(TEXTO DE LA PÁGINA):
———

Ofender o no ofender: ¿esa es la cuestión?

Hace unas semanas, cuando se anunciaba el estreno de Mientras dure la guerra, decía su director, Alejandro Amenábar, que él no pretendía «ofender a ninguno de los dos bandos» de la guerra civil española. La película arranca con el golpe de Estado contra la Segunda República, en julio de 1936. Entonces, Miguel de Unamuno defendió ese golpe de Estado. Luego, por circunstancias estrictamente personales, cambió de actitud y se enfrentó a Millán Astray y su cohorte fascista en el rectorado de la Universidad. Se dice que Unamuno dijo entonces aquello de «venceréis, pero no convenceréis». Y luego vinieron los «viva la muerte» y «muerte a la inteligencia» en el agrio vozarrón del fundador de la legión.

Según el escritor, republicanos y fascistas eran dos caras de la misma moneda. Cuando Alejandro Amenábar habla de no querer ofender a ninguno de los dos bandos, ignora el sentido «delincuencial» que tiene esa palabra y decide situarse en el punto medio del conflicto: la famosa equidistancia. Pero como bien dice el historiador Francisco Espinosa Maestre en un espléndido artículo publicado recientemente en la revista Pasajes, de la Universitat de València: «No, no hubo dos bandos, sino un agresor y un agredido que se vio obligado a defenderse». Había entonces una República legítima (no un bando) y un golpe de Estado contra esa legitimidad. Entonces, ¿de qué punto medio hablamos? Entonces, ¿de dónde se sacaba Unamuno que republicanos y fascistas eran lo mismo?

———

(LÍNEAS DE DATOS):
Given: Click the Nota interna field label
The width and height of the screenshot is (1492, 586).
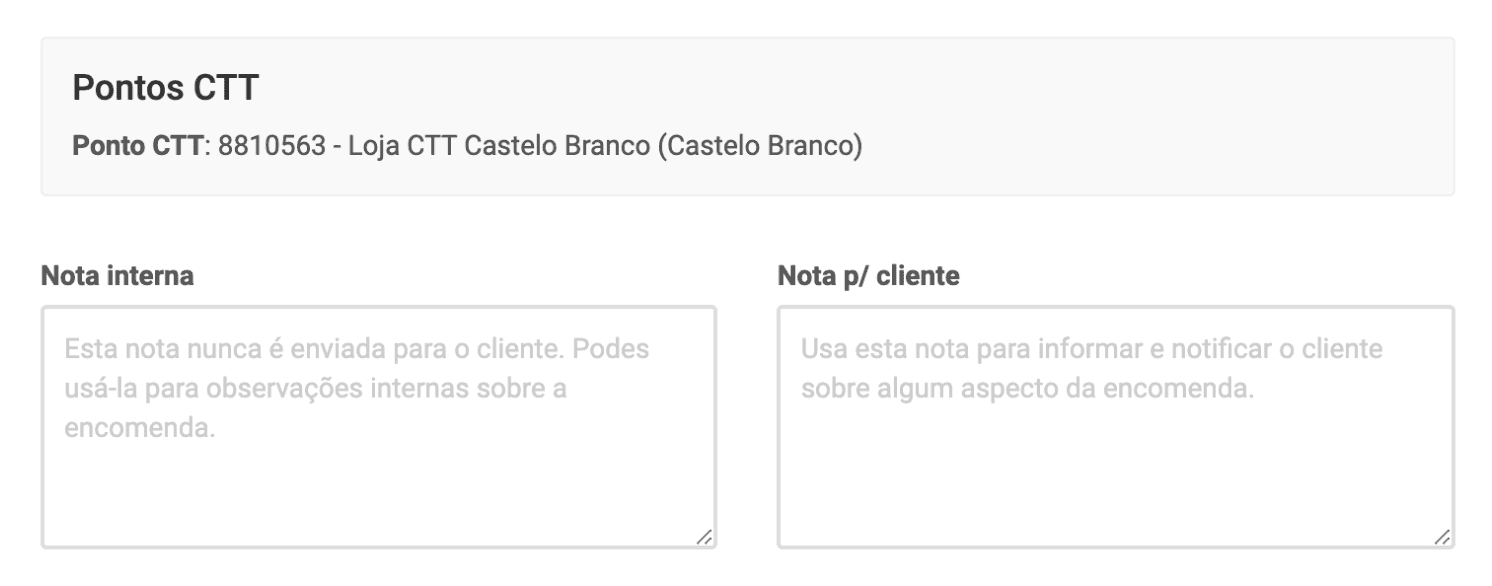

———

(OBJETIVO): Reescribe como lista breve el párrafo del texto de la página que empieza por «Hace unas semanas» y conserva sus hechos principales.

(RESPUESTA):
- Al anunciarse el estreno de Mientras dure la guerra, su director, Alejandro Amenábar, dijo que no pretendía «ofender a ninguno de los dos bandos» de la guerra civil española.
- La película comienza con el golpe de Estado contra la Segunda República, en julio de 1936.
- Miguel de Unamuno defendió ese golpe en un primer momento.
- Más tarde, por circunstancias estrictamente personales, cambió de actitud y se enfrentó a Millán Astray y su cohorte fascista en el rectorado de la Universidad.
- Se dice que Unamuno pronunció entonces la frase «venceréis, pero no convenceréis».
- Después llegaron los gritos de «viva la muerte» y «muerte a la inteligencia» del fundador de la legión.